In May 2019, Leo Burnett Tailor Made, a marketing agency for The North Face Brazil, revealed that they had surreptitiously replaced photos of popular outdoor destinations on Wikipedia with photos featuring North Face products in an attempt to get these products to appear more prominently in search engine results. Following widespread media coverage and criticism from the Wikimedia Foundation, The North Face ended and apologized for the campaign, and the product placement was undone.[9]

Fashion

By 1997, purchasers of North Face attire had expanded beyond those looking for technical clothing for skiing, climbing, and other outdoor pursuits to rappers in New York City, but remained only a small part of the company's business.[10]
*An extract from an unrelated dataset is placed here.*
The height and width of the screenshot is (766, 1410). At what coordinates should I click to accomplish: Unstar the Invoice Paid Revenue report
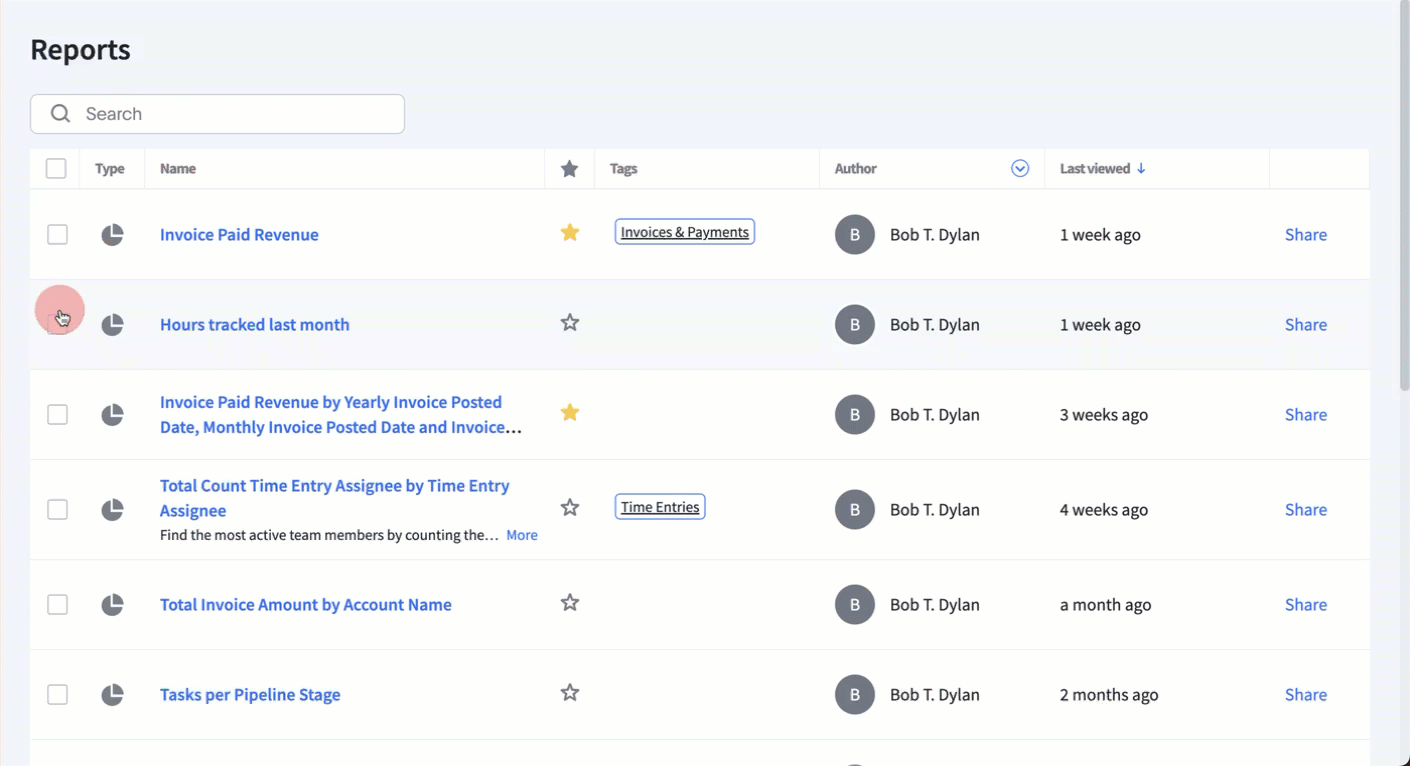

Wearers of the North Face attire became the targets of robbery.[11][12] A similar trend occurred in South Korea in the early 2010s where it became a status symbol, causing kids to be bullied or have their North Face apparel stolen.[13]

References

  1. ^ a b c Finz, Stacey (April 8, 2012). "Business booming for once-troubled North Face". SF Gate. San Francisco Chronicle. Retrieved December 10, 2015.
  2. ^ Horovitz, Bruce (August 20, 2007). "New 'badge' of cool: High-tech, high-fashion backpacks". USA Today. p. 1A. Retrieved September 1, 2009.
  3. ^ "Bruce B. Johnson's History of Gear webpage".
  4. ^ "The North Face Acquired by VF Corp. in $25.4M Cash Deal". Sports Business Daily. April 10, 2000. Retrieved May 19, 2019.
  5. ^ VF Corporation – VF in the News
  6. ^ Frankel, Todd C. (December 15, 2009). "The North Face is suing The South Butt International clothing company accuses teen's Ladue-based operation of trademark infringement". STLtoday.com. Retrieved October 20, 2012.
  7. ^ Billhartz Gregorian, Cynthia (April 3, 2010). "North Face, South Butt reach agreement". STLtoday.com. Retrieved December 8, 2011.
  8. ^ "South Butt Clothing Falls Off a Cliff". Couthouse News Service. October 17, 2012. Retrieved October 22, 2012.
  9. ^ Mervosh, Sarah (May 30, 2019). "North Face Apologizes for Adding Its Own Photos to Wikipedia to Promote Its Brand". The New York Times. ISSN 0362-4331. Retrieved May 31, 2019.
  10. ^ Szabo, Julia (March 9, 1997). "Geared for the Grocery, or Mount Everest". New York Times. Retrieved May 30, 2019.
  11. ^ "Suspects nabbed in jacket, car robberies". The Washington Times. February 14, 2005. p. 2.
  12. ^ Takanashi, Lei (October 31, 2018). "How The North Face Took Over '90s New York". The Cut. Retrieved May 31, 2019.
  13. ^ Jung-yoon, Choi (January 16, 2012). "In South Korea, North Face jackets tied to wave of bullying, theft". LA Times Blogs - World Now. Retrieved May 31, 2019.